→ Exercise goal: Which lines of the records below contain the word "Devil"? Show each one.

Stored items
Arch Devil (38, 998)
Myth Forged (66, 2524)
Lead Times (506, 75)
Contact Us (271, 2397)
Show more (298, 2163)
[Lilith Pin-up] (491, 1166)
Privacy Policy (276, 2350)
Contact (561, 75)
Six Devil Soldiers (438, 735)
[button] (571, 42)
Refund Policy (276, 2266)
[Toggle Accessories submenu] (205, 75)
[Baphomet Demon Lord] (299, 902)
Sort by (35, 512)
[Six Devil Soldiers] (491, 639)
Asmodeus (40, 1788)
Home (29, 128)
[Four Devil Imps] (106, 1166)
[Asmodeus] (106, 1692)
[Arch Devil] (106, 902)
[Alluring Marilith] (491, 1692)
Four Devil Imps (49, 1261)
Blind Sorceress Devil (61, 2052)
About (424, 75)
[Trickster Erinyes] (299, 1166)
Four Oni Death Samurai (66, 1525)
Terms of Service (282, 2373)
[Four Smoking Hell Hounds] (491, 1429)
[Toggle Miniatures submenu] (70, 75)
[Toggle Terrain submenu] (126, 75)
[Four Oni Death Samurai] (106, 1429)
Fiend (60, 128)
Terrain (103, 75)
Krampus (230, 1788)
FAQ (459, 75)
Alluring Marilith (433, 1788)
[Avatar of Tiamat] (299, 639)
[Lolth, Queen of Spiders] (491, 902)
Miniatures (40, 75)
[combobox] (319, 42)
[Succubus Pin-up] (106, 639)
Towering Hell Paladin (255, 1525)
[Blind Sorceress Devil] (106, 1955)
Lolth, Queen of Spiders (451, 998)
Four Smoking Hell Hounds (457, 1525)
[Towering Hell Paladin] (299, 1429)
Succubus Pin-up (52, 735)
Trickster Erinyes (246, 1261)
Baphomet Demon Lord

→ Result of the task:
Arch Devil (38, 998)
Six Devil Soldiers (438, 735)
[Six Devil Soldiers] (491, 639)
[Four Devil Imps] (106, 1166)
[Arch Devil] (106, 902)
Four Devil Imps (49, 1261)
Blind Sorceress Devil (61, 2052)
[Blind Sorceress Devil] (106, 1955)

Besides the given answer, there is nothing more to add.